We’d best get to the hard news segment of today’s programing. An Iranian ship tried to get past the U.S. blockade of the Strait of Hormuz, but one of our destroyers chased it down. The U.S. blockade is reaching peak leverage. Meanwhile, U.K. writer Joanna Williams makes the counterintuitive claim that that President Trump’s actions regarding Iran make him “America’s first ‘feminist’ president?” “In taking on the ayatollahs and the trans activists, The Donald has done far more for women than his woke opponents,” Williams argues.
The Wall Street Journal has a very sensible editorial on the recent DOJ indictment of the Southern Poverty Law Center:
President Trump’s lawfare against his political opponents is destructive, but that doesn’t mean every case is unjustified. Consider Tuesday’s stunning grand jury indictment of the Southern Poverty Law Center (SPLC) on charges the group funneled donor money to hate groups it was publicly warning about.
According to the indictment, between 2014 and 2023 the Alabama-based nonprofit used donor contributions to infiltrate right-wing extremist groups and pay informants. The SPLC’s mission is to fight hate and extremism, but the SPLC allegedly helped the groups by paying more than $3 million to leaders at the likes of the Ku Klux Klan and the National Socialist Movement….

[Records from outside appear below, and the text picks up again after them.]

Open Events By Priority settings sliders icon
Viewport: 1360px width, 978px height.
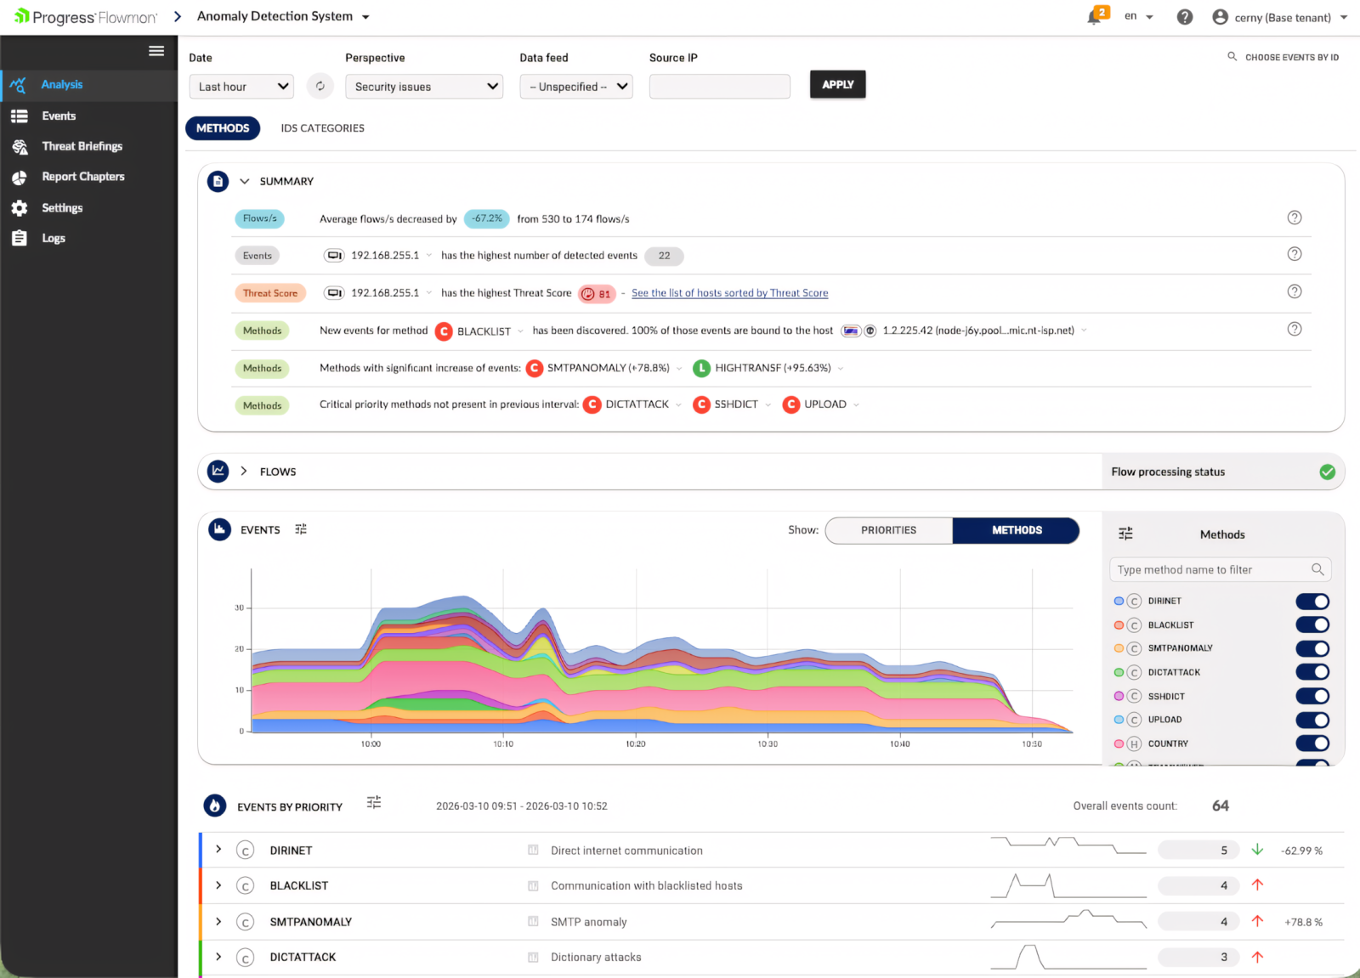pos(374,802)
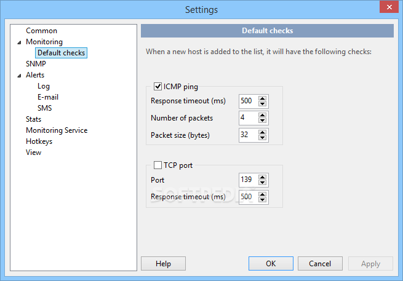Open Help for settings
Viewport: 403px width, 281px height.
(x=163, y=263)
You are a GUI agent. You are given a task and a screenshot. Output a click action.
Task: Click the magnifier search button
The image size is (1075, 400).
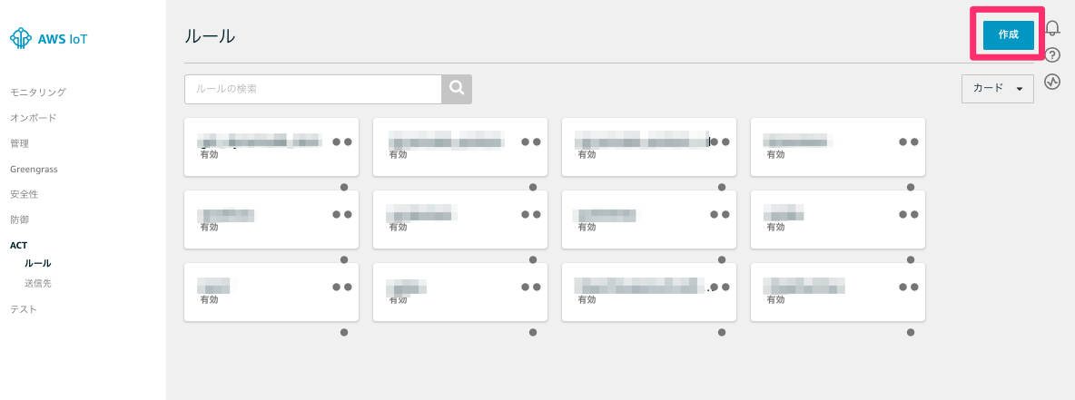457,89
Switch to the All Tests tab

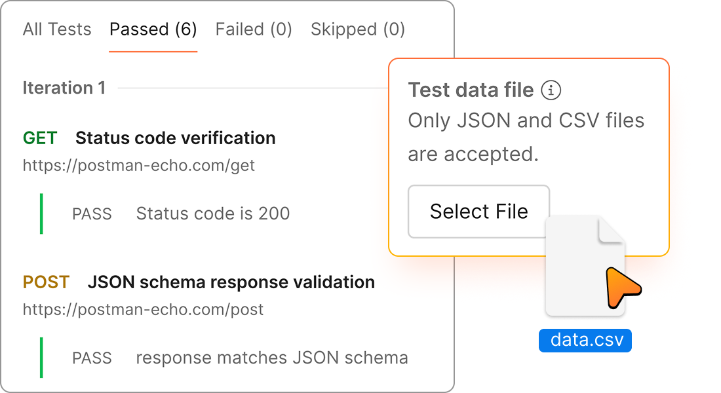click(57, 29)
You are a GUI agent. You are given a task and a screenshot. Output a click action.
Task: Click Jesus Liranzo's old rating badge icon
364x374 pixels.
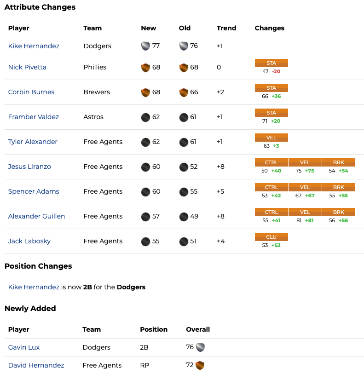184,167
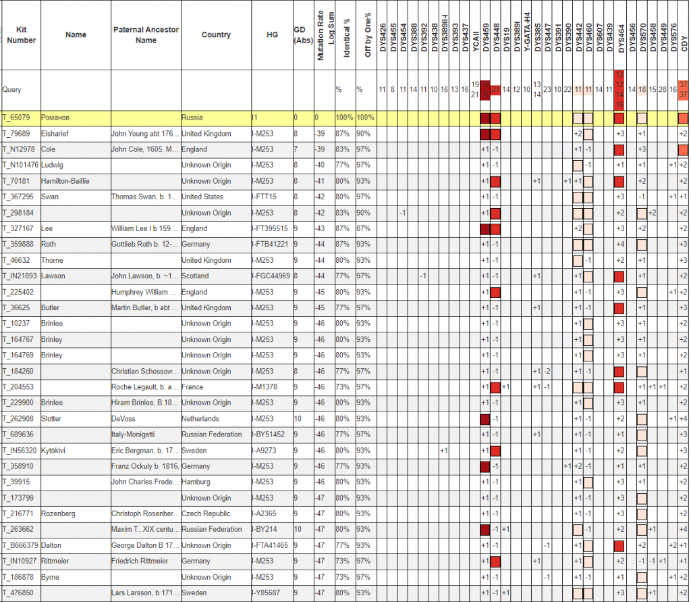The width and height of the screenshot is (691, 602).
Task: Click the DYS426 marker column header
Action: (383, 35)
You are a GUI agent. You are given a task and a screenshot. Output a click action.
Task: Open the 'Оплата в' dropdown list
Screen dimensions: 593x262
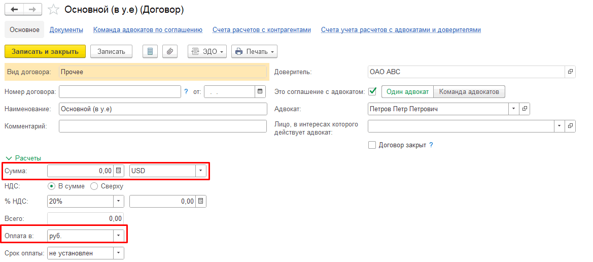pos(118,236)

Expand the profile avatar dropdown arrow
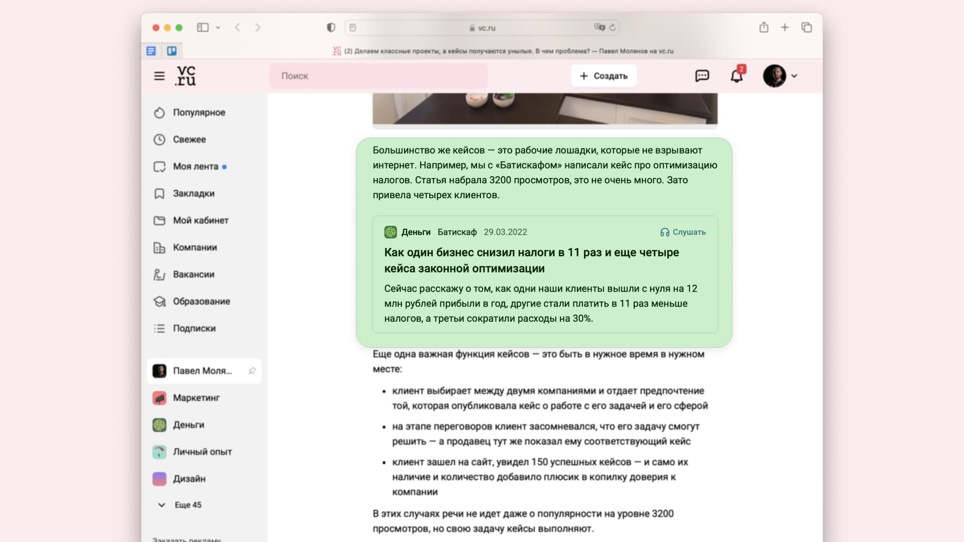click(794, 76)
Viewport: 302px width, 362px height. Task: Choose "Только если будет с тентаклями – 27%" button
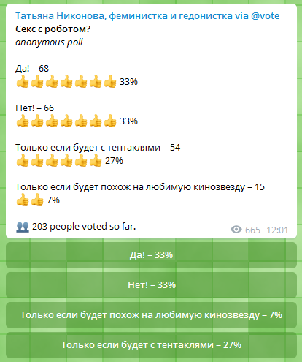point(151,345)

Using informants to warn about threats of violence may be defensible. But the charges, if true, reveal a problematic symbiosis between the SPLC and its informant sources. One informant was allegedly the member of a chat group that helped plan the 2017 “Unite the Right” rally in Charlottesville, Va. The source, who was paid $270,000 between 2015 and 2023, “made racist postings under the supervision of the SPLC,” the indictment says. The Charlottesville protests proved to be a great fund-raising event for the SPLC, with sizable donations from George Clooney, Apple Inc., and others….
To the extent the money encouraged or sustained the racist groups, tacitly or otherwise, SPLC benefited from perpetuating racial division. A court will decide if that’s illegal, but it’s certainly disreputable.
Ayaan Hirsi Ali, one of Ms. Must’s heroines, writes “The SPLC Targeted Me. Now Its Reckoning Has Come” at The Free Press.
Gosh, I Wish He Wouldn’t Do Things Like This. “Trump Calls for 2020 Presidential Election to be ‘Permanently Wiped from the Books’ if Southern Poverty Law Center Convicted of Fraud” is a New York Post headline.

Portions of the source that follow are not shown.